(Data records)
- - -
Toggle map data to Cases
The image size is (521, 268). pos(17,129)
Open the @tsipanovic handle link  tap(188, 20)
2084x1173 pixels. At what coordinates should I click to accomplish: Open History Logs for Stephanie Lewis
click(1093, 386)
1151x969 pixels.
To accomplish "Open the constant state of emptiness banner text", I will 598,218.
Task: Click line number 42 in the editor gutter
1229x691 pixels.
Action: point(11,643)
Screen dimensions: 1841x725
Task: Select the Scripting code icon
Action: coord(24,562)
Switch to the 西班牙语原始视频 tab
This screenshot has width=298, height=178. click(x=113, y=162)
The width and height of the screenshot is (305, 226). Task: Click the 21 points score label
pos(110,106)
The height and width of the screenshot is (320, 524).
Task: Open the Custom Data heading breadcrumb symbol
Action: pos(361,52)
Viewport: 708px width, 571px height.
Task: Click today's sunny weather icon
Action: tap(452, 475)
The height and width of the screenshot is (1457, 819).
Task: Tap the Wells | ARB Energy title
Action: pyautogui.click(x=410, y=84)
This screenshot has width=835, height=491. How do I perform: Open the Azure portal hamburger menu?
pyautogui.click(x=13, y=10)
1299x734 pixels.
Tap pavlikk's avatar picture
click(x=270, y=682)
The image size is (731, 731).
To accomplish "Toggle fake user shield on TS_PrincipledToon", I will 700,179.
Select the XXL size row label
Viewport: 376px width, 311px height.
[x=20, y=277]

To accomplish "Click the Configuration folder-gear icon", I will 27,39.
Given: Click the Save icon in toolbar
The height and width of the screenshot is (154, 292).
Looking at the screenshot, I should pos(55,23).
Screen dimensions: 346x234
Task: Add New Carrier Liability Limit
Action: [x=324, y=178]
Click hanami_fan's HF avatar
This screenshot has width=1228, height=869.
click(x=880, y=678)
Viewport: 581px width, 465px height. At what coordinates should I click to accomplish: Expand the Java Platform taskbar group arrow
- - -
§ **STATED GOAL**:
Arrange every line of the material above as a numbered list, leaving out blank lines.

§ **THE COMPLETED TASK**:
1. Toggle map data to Cases
2. The image size is (521, 268). pos(17,129)
3. Open the @tsipanovic handle link  tap(188, 20)
4. 2084x1173 pixels. At what coordinates should I click to accomplish: Open History Logs for Stephanie Lewis
5. click(1093, 386)
6. 1151x969 pixels.
7. To accomplish "Open the constant state of emptiness banner text", I will 598,218.
8. Task: Click line number 42 in the editor gutter
9. 1229x691 pixels.
10. Action: point(11,643)
11. Screen dimensions: 1841x725
12. Task: Select the Scripting code icon
13. Action: coord(24,562)
14. Switch to the 西班牙语原始视频 tab
15. This screenshot has width=298, height=178. click(x=113, y=162)
16. The width and height of the screenshot is (305, 226). Task: Click the 21 points score label
17. pos(110,106)
18. The height and width of the screenshot is (320, 524).
19. Task: Open the Custom Data heading breadcrumb symbol
20. Action: pos(361,52)
21. Viewport: 708px width, 571px height.
22. Task: Click today's sunny weather icon
23. Action: tap(452, 475)
24. The height and width of the screenshot is (1457, 819).
25. Task: Tap the Wells | ARB Energy title
26. Action: pyautogui.click(x=410, y=84)
27. This screenshot has width=835, height=491. How do I perform: Open the Azure portal hamburger menu?
28. pyautogui.click(x=13, y=10)
29. 1299x734 pixels.
30. Tap pavlikk's avatar picture
31. click(x=270, y=682)
32. The image size is (731, 731).
33. To accomplish "Toggle fake user shield on TS_PrincipledToon", I will 700,179.
34. Select the XXL size row label
35. Viewport: 376px width, 311px height.
36. [x=20, y=277]
37. To accomplish "Click the Configuration folder-gear icon", I will 27,39.
38. Given: Click the Save icon in toolbar
39. The height and width of the screenshot is (154, 292).
40. Looking at the screenshot, I should pos(55,23).
41. Screen dimensions: 346x234
42. Task: Add New Carrier Liability Limit
43. Action: [x=324, y=178]
44. Click hanami_fan's HF avatar
45. This screenshot has width=1228, height=869.
46. click(x=880, y=678)
47. Viewport: 581px width, 465px height. At what coordinates should I click to accomplish: Expand the Java Platform taskbar group arrow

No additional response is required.